As they got out of the truck, the rain started to fall in earnest. They quickened their pace toward the house, Gale suddenly aware of every inch of space between them, of the way Harriet’s shoulder brushed his as they hurried through the downpour.
At the door, he paused. “Harriet, I—”
She cut him off with a look that left him struggling to remember how to breathe. “Go inside, okay?
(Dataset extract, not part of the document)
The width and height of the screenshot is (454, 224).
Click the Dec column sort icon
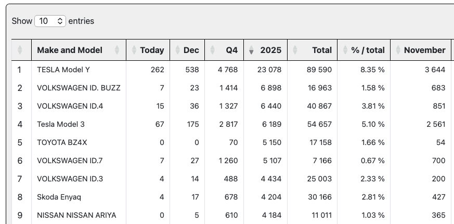pos(178,50)
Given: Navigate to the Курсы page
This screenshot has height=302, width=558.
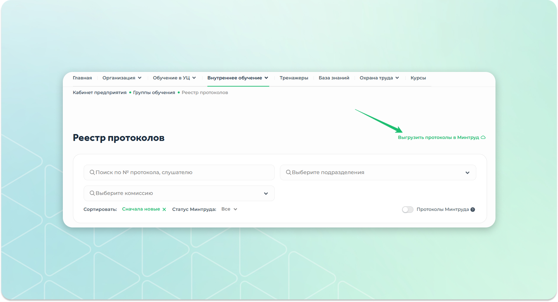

We can talk more. Or not.”
His fingers went clumsy on the door code. He’d thought about this moment so many times, but now that it was happening, his brain felt waterlogged. He took a deep breath, got the door open, and stepped aside to let Harriet in. This was it. No more careful distance. Whatever came next, at least he wouldn’t have to wonder anymore.
Chapter Seventeen
The second I cross Gale’s threshold and slide off my ballerina flats, a flutter starts deep in my stomach. The quiet of his house presses in around us, broken only by the soft patter of rain against the windows. I can feel him behind me, not touching, but close enough that each breath feels like it might tip us over some invisible edge we’ve been balancing on. My heart hammers against my ribs—all those late-night fantasies about taking control, about making him beg, and now here we are. What if I got it wrong? What if I’d misread those little signals, the way he yielded when I kissed him, how his breath hitched when I gave orders?
“Hold up,” he says, flicking on the foyer light—his large wooden chandelier hangs above us, its oak arms extending outward to hold several glass-shaded lights, casting a warm glow throughout the entryway. I don’t miss the fact that his ears are red or that he is looking in every direction except my gaze. God, the way he’s avoiding eye contact makes my mouth go dry, makes me want to grab his chin and force him to look at me.